=== Prompt ===
All lines from the one containing "Londra (27, 2423)" to the end of the entries below should be output exactly as they appear. No other lines should be output.

Saved entries:
= = =
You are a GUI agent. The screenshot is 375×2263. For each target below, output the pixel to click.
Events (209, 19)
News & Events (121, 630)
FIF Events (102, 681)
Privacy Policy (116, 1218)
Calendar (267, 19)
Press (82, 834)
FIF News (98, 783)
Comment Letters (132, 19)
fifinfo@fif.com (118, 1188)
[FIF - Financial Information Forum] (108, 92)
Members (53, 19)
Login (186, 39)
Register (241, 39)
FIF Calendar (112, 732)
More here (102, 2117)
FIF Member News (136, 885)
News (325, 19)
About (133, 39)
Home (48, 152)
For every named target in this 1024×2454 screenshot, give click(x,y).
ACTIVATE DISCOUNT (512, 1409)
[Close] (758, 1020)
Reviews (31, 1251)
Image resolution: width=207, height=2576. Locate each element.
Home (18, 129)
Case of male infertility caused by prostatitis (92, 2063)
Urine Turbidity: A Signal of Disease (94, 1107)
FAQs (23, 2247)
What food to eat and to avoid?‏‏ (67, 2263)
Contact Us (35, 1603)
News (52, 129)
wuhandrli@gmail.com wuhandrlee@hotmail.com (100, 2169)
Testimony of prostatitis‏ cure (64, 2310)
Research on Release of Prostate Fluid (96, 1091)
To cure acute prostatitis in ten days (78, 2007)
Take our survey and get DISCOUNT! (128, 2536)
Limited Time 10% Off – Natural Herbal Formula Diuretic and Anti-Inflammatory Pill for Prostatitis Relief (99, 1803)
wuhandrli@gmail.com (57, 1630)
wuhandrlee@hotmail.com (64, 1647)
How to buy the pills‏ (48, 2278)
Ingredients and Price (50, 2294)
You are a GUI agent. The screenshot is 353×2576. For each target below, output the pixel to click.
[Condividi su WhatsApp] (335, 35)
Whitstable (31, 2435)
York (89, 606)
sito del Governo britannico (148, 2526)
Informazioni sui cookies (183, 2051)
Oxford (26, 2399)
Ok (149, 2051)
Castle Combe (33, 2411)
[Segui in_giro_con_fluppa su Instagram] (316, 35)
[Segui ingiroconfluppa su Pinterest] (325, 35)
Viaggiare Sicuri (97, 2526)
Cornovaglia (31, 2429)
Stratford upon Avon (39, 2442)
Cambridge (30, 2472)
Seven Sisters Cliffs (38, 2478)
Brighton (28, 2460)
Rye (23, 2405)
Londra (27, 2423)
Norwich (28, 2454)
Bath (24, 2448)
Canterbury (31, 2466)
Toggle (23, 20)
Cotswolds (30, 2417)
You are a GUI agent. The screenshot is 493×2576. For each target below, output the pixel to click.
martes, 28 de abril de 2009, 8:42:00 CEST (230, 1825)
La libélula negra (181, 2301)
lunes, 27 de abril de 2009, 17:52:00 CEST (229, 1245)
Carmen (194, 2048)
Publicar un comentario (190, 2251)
= = =
=== Answer to this task ===
Londra (27, 2423)
Norwich (28, 2454)
Bath (24, 2448)
Canterbury (31, 2466)
Toggle (23, 20)
Cotswolds (30, 2417)
You are a GUI agent. The screenshot is 493×2576. For each target below, output the pixel to click.
martes, 28 de abril de 2009, 8:42:00 CEST (230, 1825)
La libélula negra (181, 2301)
lunes, 27 de abril de 2009, 17:52:00 CEST (229, 1245)
Carmen (194, 2048)
Publicar un comentario (190, 2251)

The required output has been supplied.